La justice allemande a rejeté, le 24 mai dernier, la requête d’un homme réclamant le retrait de la sculpture médiévale antisémite de la « Truie des Juifs » ornant l’église Sainte-Marie de Wittenberg, berceau de la réforme protestante.
Le 24 mai, la justice allemande a débouté Michael Düllmann, un membre de la communauté juive allemande, qui réclamait le retrait d’une sculpture datant de 1305 et ouvertement antisémite, ornant l’église Sainte-Marie de Wittenberg, en Saxe-Anhalt. Cette représentation médiévale, appelée « Judensau » ou « Truie des Juifs », présente des personnages juifs tétant une truie tandis qu’un rabbin examine la croupe de l’animal.
Le plaignant estimait que l’église commettait un outrage et l’insultait lui et les autres Juifs en conservant cette représentation. Le tribunal du district de Dessau-Roßlau a statué que le fait que l’église ne retire pas le bas-relief ne pouvait être considéré comme un outrage. Selon son avocat, Michael Düllmann a décidé de faire appel de cette décision.
En Europe, il existerait une trentaine de « Truie des Juifs », majoritairement en Allemagne, et au moins une en France, autour de la porte Saint-Nicolas de la Collégiale Saint-Martin à Colmar. La plus ancienne date de 1230 environ et se trouve dans le cloître de la cathédrale de Brandebourg. Le but de ces représentations : déshumaniser le peuple juif en l’associant à un animal considéré comme impur et sale.
Une sculpture déjà controversée en 2016
En 2016, une polémique autour de cette statue avait déjà éclaté. Richard Harvey, un théologien installé à Londres, et qui se définit comme un Juif messianique, a lancé une pétition en ligne, signée à l’époque par 8 000 personnes, demandant le retrait de la sculpture.
Cette pétition est destinée au pasteur Johannes Block, opposé au déplacement du bas-relief. Celui-ci propose alors d’ajouter une description sous la statue pour en expliquer le sens et la replacer dans son contexte historique, ou d’installer un autre bas-relief représentant un prêtre et un rabbin se serrant dans les bras.
Une association se forme pour réclamer le retrait du bas-relief et plusieurs manifestations se tiennent à Wittenberg avec, à sa tête un pasteur de Leipzig, Thomas Piehler, qui souhaite le déplacement de la sculpture dans un musée. L’AfD (Alternative pour l’Allemagne), le parti politique nationaliste et eurosceptique allemand, s’en mêle et lance une contre-pétition.
Face à l’ampleur de la polémique, le conseil municipal de Wittenberg se saisit de l’affaire.

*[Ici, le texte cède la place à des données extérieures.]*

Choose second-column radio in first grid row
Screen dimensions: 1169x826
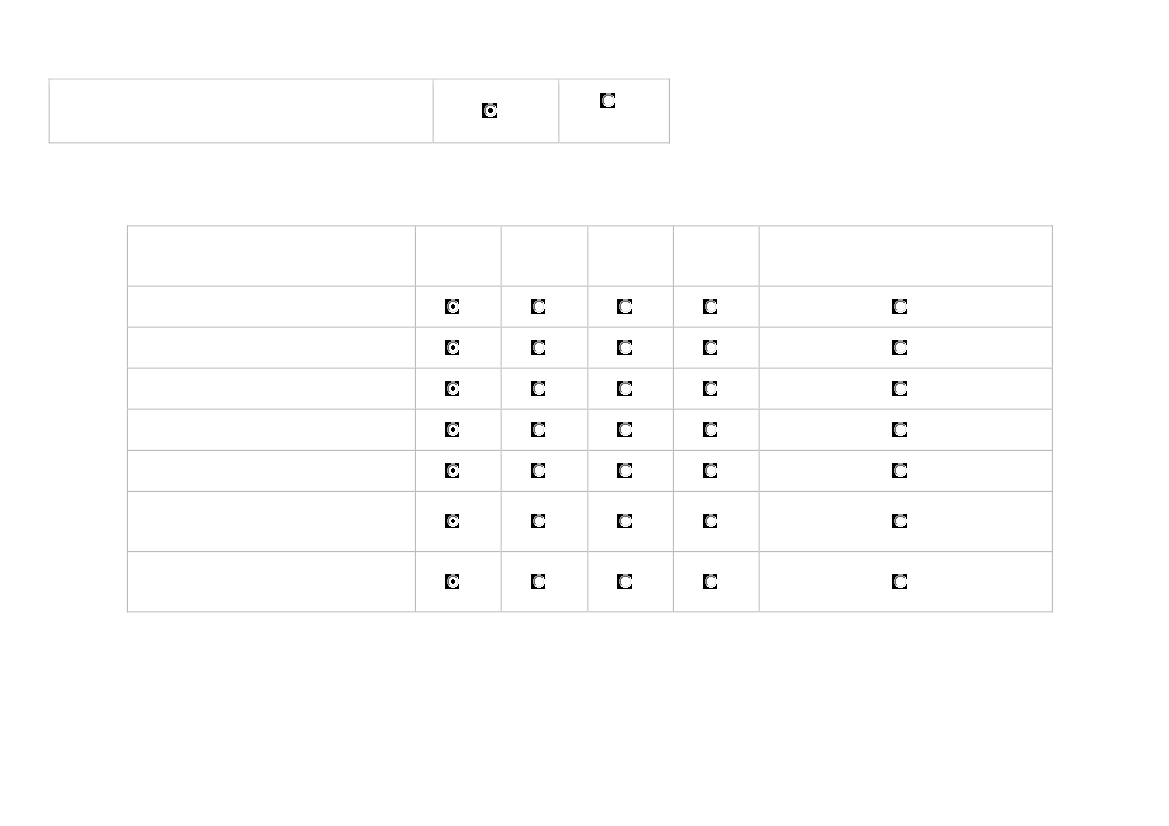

Le 5 juillet 2017, il vote une mention, approuvée à l’unanimité, pour conserver le bas-relief comme témoin d’une époque troublée, estimant que Wittenberg a déjà pris position en 1988. Cette année-là, la ville a fait installer une plaque de bronze en mémoire des six millions de Juifs morts pendant la Seconde Guerre mondiale, et a également planté un cèdre d’Israël à côté de cette plaque.
Luther et le « Judensau » de l’église de Wittenberg
La ville de Wittenberg est considérée comme le point de départ de la Réforme protestante. Martin Luther (1483-1546), le père du protestantisme, a prêché pour la première fois en allemand dans l’église Sainte-Marie de Wittenberg, aujourd’hui classée au patrimoine mondial de l’Unesco.
En 1543, Martin Luther décrit le bas-relief de la façade de l’église en ces termes : « Ici à Wittenberg, on peut voir, sur notre église, une truie sculptée dans la pierre. Dessous, se trouvent des porcelets et des juifs qui la tètent. Derrière, se tient un rabbin qui soulève la patte droite de la truie, tire sa queue avec sa main gauche, se penche et contemple avec zèle le Talmud sous la croupe de l’animal, comme s’il y lisait quelque chose d’extraordinaire. Ce qui signale certainement l’endroit où se trouve leur Shem Hamphoras (le nom de Dieu, NDLR). »
Des propos écrits par Luther, auxquels s’ajoutent son incitation à brûler des synagogues et son libelle « Des Juifs et de leurs mensonges ». Des faits qui lui valent d’être qualifié d’antisémite par des historiens.